Used in the treatment of severe dry eyes including Sjogren’s syndrome:

  • 9210R CARBOMER 980 (GelTears®, PAA®, Viscotears Liquid Gel®);
  • 9211T, 9212W CARMELLOSE SODIUM (Refresh Tears Plus®, Refresh Liquigel®);
  • 9213X, 9214Y HYPROMELLOSE (In a Wink Moisturising®, Genteal®, Methopt®);
  • 9215B HYPROMELLOSE with CARBOMER 980 (Genteal gel®, HPMC PAA®);
  • 9216C HYPROMELLOSE with DEXTRAN (Poly-Tears®, Tears Naturale®);
  • 9220G, 9221H, 9222J, 9223K POLYVINYL ALCOHOL (PVA Tears®, Liquifilm Tears®, Vistil®, PVA Forte®, Liquifilm Forte®, Vistil Forte®); and
  • 9217D, 9218E PARAFFIN (Poly Visc®, Duratears®, Ircal®, Lacri-Lube®).

Used in the treatment of ulcerative colitis:

  • 9208P, 9209Q SULFASALAZINE (Salazopyrin®, Pyralin EN®, Salazopyrin-EN®).

How did the Government decide which medicines would be included?

A set of criteria was developed to determine which medicines would be included in the measure.  The Pharmaceutical Benefits Advisory Committee (PBAC) was asked to consider the criteria and the list of medicines eligible for increased repeat prescriptions. 

The PBAC is an independent committee comprising a range of expertise including health professionals, health economists and a consumer advocate.

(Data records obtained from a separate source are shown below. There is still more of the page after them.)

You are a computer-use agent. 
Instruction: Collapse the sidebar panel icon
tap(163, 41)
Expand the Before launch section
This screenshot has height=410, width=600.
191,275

In July 2008, the PBAC endorsed the criteria and subsequently approved the list of medicines which will be available for up to 12 months supply.

Is there possibility of new additions to these arrangements?

The Department of Health and Ageing will undertake a review of the revised listings once the initiative has been implemented for 12 months.  It is envisaged that no new medicines will be added to the measure until the review is completed.